*Task prompt:*
Carry on the broadcast transcript below about The Rock Store and the Woolsey Fire, starting immediately after its final line.

*Selected excerpt:*

━━━━━━━━━━━━━━━━

One month ago, people living in the mountains above Malibu woke up to evacuation orders. The Woolsey Fire was devouring miles of forest and homes, including the hills around The Rock Store, a famous biker hangout that's been owned by Rich Savko's family since 1962. I spoke to him just after the fire swept through the area.

(SOUNDBITE OF ARCHIVED BROADCAST)

RICH SAVKO: It was just devastating - just devastating throughout this whole area. And we didn't have any time to respond, you know? I mean, it just came through so fast, and, you know, there's large ranches around here. They just had to turn the animals free, and some plots were saved. And just by the grace of God, The Rock Store is still standing.

SHAPIRO: Last Friday, I drove up into those blackened hills, a moonscape stretching ridge after ridge. Back before the fire, hundreds of bikers would gather at The Rock Store each weekend for a bite or a coffee before riding the twisty road called The Snake through the Santa Monica Mountains. On Friday, the restaurant had just gotten power back and was preparing to reopen.

Hey, are you Rich? Hey, I'm Ari.

UNIDENTIFIED PERSON: Ari, Rich.

SHAPIRO: So nice to meet you.

━━━━━━━━━━━━━━━━

*Extracted data:*
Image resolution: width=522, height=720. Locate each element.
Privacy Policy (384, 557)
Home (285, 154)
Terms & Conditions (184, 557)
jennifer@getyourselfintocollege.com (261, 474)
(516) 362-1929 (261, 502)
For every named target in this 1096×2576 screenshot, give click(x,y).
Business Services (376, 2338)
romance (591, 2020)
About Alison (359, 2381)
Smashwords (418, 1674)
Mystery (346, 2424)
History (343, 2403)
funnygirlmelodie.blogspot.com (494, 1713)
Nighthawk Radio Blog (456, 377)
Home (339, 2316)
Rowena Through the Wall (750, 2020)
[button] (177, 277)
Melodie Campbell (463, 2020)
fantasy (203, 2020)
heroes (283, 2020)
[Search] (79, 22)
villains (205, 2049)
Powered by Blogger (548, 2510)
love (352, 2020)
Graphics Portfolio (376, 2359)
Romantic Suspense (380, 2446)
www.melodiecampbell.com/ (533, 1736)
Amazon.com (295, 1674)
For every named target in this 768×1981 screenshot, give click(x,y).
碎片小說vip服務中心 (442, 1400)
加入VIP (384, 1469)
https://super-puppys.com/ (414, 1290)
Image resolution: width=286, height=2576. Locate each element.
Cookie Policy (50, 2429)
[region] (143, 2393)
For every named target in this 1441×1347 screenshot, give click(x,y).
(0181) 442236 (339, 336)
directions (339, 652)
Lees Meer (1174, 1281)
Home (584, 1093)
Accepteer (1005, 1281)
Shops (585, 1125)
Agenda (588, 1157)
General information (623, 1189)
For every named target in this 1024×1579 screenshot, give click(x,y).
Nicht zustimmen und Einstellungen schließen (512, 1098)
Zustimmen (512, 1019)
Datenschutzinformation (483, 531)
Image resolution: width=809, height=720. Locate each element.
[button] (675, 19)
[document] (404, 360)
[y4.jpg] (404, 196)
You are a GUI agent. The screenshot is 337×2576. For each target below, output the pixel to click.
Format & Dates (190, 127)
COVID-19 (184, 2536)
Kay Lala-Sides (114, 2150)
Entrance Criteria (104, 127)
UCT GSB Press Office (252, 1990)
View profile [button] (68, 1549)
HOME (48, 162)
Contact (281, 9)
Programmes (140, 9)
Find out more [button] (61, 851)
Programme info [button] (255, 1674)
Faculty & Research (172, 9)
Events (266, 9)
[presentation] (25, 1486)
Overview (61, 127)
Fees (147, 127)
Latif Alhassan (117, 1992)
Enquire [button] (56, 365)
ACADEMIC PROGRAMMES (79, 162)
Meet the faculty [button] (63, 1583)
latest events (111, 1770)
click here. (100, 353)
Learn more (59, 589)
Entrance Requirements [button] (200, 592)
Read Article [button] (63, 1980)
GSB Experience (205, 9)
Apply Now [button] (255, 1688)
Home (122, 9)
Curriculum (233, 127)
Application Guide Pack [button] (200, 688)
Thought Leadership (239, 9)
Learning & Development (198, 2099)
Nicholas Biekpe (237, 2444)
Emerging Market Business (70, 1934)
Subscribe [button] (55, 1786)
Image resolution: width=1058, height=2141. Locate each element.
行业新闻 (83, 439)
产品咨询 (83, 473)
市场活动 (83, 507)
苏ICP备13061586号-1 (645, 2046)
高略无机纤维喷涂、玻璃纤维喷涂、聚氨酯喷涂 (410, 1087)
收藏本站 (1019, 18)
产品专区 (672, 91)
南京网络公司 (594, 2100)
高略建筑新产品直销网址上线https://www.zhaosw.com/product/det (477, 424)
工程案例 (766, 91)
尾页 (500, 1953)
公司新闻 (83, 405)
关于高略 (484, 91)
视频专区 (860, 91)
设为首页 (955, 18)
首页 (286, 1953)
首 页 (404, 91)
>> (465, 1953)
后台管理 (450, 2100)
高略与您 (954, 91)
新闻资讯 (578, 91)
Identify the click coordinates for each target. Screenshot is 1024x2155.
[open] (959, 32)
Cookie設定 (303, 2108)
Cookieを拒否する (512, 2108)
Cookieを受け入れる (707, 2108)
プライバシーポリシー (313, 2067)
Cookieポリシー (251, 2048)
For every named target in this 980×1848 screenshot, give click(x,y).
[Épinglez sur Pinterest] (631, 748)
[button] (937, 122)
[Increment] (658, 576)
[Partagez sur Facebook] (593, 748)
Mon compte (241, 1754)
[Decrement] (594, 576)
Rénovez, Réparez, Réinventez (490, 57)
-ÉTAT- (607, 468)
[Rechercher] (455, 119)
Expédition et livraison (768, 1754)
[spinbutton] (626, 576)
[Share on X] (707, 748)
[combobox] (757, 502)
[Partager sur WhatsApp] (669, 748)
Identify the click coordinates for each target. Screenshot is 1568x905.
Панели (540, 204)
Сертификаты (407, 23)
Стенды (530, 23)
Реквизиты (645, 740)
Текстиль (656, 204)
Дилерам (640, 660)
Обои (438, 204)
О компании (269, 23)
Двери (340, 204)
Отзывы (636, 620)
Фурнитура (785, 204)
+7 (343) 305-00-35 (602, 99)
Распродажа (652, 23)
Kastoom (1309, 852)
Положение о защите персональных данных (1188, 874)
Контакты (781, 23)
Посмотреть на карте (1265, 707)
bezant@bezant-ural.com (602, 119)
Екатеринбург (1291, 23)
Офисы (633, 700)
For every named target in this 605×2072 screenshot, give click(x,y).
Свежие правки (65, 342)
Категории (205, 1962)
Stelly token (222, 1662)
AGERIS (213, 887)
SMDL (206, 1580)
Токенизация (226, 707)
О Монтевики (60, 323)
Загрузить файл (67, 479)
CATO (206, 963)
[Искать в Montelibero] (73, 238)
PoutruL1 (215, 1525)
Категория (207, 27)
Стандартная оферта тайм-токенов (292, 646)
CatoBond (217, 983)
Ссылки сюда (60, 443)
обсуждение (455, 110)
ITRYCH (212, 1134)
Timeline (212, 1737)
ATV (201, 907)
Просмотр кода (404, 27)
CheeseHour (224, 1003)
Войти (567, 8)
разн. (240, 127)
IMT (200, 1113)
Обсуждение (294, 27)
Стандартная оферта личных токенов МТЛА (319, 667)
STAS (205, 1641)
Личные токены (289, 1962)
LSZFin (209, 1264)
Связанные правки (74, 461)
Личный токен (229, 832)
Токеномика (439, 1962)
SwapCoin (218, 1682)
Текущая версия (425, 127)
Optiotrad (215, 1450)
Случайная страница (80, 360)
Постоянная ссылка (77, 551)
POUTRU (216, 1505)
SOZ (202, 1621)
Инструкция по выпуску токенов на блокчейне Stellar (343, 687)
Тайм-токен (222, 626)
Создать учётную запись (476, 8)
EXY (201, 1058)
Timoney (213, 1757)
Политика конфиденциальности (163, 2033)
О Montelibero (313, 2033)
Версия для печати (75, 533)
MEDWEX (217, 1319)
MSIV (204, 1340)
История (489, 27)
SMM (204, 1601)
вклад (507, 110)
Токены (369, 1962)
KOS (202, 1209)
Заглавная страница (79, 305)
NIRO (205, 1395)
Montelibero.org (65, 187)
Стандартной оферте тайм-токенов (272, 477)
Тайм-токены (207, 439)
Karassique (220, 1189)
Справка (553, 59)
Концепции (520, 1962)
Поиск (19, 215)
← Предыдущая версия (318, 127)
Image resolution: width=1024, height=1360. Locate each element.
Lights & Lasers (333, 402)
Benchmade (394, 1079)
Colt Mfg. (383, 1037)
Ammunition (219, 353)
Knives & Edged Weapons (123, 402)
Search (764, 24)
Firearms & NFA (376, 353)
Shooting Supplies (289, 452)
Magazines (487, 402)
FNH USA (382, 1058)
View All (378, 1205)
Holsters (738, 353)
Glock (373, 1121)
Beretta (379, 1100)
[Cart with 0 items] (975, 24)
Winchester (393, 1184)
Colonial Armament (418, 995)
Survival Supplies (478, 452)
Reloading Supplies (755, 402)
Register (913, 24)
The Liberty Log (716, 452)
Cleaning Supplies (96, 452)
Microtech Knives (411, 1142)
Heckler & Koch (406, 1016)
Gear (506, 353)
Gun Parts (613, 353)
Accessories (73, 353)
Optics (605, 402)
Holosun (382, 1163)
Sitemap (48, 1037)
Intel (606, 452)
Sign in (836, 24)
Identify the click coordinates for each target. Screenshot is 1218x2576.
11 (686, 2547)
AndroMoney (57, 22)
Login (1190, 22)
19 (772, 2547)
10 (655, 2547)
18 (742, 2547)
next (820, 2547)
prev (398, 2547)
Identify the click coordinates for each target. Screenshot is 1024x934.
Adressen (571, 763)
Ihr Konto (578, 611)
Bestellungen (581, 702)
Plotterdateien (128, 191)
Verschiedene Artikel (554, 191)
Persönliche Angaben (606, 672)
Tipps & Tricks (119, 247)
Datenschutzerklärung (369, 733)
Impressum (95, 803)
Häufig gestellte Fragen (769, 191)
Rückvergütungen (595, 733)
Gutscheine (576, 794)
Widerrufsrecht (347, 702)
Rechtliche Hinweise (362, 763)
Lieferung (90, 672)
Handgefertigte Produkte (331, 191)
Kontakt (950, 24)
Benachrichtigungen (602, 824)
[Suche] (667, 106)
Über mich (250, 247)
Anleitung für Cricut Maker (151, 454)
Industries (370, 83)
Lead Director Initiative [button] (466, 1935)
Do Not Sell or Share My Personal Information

━━━━━━━━━━━━━━━━

*Answer below:*
R SAVKO: My pleasure. Thanks so much.

SHAPIRO: Rich Savko's 90-year-old mother, Vern, was inside, sitting in a booth, drinking a cup of tea and looking at the workers buzzing around her.

VERN SAVKO: We'll build this better. Like we are now, see?

SHAPIRO: Yeah.

V SAVKO: (Laughter) The carpet's first.

SHAPIRO: There's a lot going on here. What's happening right now?

V SAVKO: They're putting new carpet in from the smoke and, you know, the ashes and that.

SHAPIRO: The Rock Store has become a kind of community center. It's one of the few buildings still standing around here. Even on Friday, with the place still closed, bikers came by for a visit. Keanu Reeves passed through. For the last month, emergency workers and neighbors have been coming by for coffee. Rich won't let anybody pay.

R SAVKO: It seemed really tough around Thanksgiving time, if you will.

SHAPIRO: Sorry, I know this is tough...

R SAVKO: Yeah.

SHAPIRO: ...To talk about.

R SAVKO: People obviously lost all their homes and things like that. And they sat out here and had Thanksgiving dinner.

SHAPIRO: Wow. Everybody just brought whatever they had.

R SAVKO: The guy across the street cooked a huge turkey and things like that. And, you know, people didn't know where to go or what they were going to do for Thanksgiving. But fortunately, we were able to light some battery-operated lanterns and then celebrate Thanksgiving.

SHAPIRO: After the fire, it was a gathering place for firefighters, too. They knew that if they had information they needed to share with the community, people could come by The Rock Store and spread the word. Brian Knutson is an engineer with the local fire department. He's 41 and says even the oldest guys hadn't seen a fire like this one.

BRIAN KNUTSON: The fire front was 14 miles wide and traveling 70 miles an hour.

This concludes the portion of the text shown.